L'existence de cet édifice lillois est lié à celui de l’Opéra de lille. En lieu et place de celui que vous connaissez tous, se trouvait à l’origine le Grand Théâtre inauguré en 1788 et dont l’existence pris fin en 1903, lors d’un incendie ravageur. On décida alors de construire sur place un opéra plus majestueux, et surtout plus moderne. C’est alors que vint l’idée de construire un théâtre de remplacement sur la place Sébastopol, à l’endroit où l’on avait longtemps imaginé un marché destiné au lin. À la stupéfaction des habitants, le théâtre Sébastopol fût construit en seulement 103 jours. Même si l’architecture dénaturerait le quartier selon les habitants, l’édifice était aussi imposant que dans les plus grandes villes de France. Avec 2000 places à l’époque, une fosse à orchestre ainsi qu’une décoration soignée, le théâtre perdurera jusqu’à nos jours !

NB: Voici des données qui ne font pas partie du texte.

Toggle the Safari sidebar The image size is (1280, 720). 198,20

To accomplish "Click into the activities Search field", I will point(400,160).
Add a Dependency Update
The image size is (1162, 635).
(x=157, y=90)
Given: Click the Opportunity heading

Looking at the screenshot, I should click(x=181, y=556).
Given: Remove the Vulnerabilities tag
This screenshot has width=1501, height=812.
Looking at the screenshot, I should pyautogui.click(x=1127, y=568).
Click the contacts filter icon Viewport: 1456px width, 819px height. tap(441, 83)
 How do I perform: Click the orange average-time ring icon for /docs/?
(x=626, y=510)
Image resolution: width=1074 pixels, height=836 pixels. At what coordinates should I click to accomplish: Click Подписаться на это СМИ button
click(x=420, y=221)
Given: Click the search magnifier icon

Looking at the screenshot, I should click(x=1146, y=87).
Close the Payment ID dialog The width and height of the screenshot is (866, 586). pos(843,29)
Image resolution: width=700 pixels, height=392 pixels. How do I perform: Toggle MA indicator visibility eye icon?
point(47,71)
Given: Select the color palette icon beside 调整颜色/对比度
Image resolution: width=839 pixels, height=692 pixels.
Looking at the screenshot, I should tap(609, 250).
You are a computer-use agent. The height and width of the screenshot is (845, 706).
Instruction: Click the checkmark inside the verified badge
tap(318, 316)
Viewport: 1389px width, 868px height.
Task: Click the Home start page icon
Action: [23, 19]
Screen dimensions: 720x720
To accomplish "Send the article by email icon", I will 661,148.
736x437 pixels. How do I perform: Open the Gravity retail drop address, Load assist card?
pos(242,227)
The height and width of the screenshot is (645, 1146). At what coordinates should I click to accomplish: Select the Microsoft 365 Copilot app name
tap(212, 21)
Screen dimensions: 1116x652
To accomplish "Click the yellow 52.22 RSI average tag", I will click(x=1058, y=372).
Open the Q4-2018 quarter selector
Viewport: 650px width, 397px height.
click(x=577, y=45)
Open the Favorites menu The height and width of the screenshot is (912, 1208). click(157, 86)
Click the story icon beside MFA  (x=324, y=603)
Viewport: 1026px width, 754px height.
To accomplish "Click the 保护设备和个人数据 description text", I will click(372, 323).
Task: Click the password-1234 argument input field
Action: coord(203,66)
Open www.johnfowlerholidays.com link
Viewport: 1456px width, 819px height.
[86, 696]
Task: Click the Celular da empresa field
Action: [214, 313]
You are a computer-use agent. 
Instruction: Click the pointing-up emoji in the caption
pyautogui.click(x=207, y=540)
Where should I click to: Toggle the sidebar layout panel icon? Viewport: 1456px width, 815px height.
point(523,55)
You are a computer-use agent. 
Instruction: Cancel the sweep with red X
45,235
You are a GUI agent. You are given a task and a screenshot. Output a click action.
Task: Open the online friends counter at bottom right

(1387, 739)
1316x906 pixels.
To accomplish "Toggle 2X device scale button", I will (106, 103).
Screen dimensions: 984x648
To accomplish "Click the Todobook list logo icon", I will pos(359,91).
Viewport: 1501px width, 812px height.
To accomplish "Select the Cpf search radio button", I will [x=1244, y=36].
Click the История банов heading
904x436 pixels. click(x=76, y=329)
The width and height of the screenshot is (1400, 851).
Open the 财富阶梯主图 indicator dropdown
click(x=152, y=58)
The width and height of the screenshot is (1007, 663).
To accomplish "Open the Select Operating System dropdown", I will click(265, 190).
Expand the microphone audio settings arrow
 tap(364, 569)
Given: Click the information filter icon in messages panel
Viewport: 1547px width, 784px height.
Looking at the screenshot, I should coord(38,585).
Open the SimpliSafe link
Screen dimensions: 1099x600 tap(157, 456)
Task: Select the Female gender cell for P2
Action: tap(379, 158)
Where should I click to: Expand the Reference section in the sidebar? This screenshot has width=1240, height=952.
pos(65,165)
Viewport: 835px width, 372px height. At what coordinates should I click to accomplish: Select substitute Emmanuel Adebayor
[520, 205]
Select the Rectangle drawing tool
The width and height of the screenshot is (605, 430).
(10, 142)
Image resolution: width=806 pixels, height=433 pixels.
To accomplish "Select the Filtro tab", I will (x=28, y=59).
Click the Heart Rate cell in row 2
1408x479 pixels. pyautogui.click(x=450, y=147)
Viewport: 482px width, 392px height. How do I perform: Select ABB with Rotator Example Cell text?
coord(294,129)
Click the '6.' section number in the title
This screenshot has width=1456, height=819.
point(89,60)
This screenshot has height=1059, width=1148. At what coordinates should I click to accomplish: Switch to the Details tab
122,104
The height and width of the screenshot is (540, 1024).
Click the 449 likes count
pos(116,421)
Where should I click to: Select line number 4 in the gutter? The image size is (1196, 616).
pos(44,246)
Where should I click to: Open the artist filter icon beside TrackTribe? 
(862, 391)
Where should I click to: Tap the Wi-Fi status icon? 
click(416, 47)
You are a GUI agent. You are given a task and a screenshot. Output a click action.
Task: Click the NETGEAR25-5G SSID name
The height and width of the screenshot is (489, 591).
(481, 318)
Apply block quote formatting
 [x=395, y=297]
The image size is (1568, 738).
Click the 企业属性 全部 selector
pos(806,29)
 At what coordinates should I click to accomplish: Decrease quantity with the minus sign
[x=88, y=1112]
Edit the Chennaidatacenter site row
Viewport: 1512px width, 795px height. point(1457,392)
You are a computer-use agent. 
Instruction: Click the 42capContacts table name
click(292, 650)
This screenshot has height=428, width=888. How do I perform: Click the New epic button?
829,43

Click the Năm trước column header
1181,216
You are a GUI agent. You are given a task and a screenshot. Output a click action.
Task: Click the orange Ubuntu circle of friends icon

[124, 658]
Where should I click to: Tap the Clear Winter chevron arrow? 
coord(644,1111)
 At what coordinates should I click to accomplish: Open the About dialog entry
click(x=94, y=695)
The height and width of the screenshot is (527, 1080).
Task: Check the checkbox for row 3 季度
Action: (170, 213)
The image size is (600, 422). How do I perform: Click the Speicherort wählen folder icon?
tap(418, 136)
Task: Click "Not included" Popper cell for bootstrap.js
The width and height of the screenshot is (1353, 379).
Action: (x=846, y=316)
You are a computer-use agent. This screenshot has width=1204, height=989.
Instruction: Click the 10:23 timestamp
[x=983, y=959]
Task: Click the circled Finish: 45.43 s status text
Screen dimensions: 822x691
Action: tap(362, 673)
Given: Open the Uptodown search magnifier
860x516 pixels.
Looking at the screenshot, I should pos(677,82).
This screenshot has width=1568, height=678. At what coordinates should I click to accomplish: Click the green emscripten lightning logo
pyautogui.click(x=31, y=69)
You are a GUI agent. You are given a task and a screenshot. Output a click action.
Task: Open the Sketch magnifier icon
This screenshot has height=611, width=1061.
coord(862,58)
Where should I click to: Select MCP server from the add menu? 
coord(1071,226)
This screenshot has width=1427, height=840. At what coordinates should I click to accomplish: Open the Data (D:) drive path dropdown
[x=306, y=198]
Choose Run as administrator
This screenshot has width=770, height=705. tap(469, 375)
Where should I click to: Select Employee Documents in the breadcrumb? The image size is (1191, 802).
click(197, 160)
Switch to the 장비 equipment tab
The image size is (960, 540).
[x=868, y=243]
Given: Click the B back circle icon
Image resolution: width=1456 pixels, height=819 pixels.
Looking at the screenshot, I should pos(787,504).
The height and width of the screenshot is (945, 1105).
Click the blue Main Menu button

Aujourd’hui totalisant 1350 places pour privilégier le confort, la salle est le premier théâtre de la ville et séduit artistes et spectateurs par son cachet centenaire.
 

L’héritage du palais Rameau

Vous l’avez surement déjà croisé en vous demandant ce qui abritait le palais Rameau au croisement du boulevard Vauban et de la rue Solférino. En réalité le palais Rameau n’abrite rien de particulier ! Le palais Rameau est, et a toujours été, un hall d'exposition.
On doit son existence à un lillois, Charles-Alexandre-Joseph Rameau. Cet agronome de renom légua toute sa fortune à la ville à condition qu’on y organise des expositions de fleurs, de fruits et des événements artistiques. Le bâtiment fut inauguré en juin 1879. De style romano byzantin, il appartient toujours à la ville et sera loué dès cette année et pour 25 ans aux écoles d'ingénieurs HEI, ISA & ISEN. Pour un euro symbolique, ils s’engagent à participer aux frais de rénovation tout en continuant l’activité culturelle du site.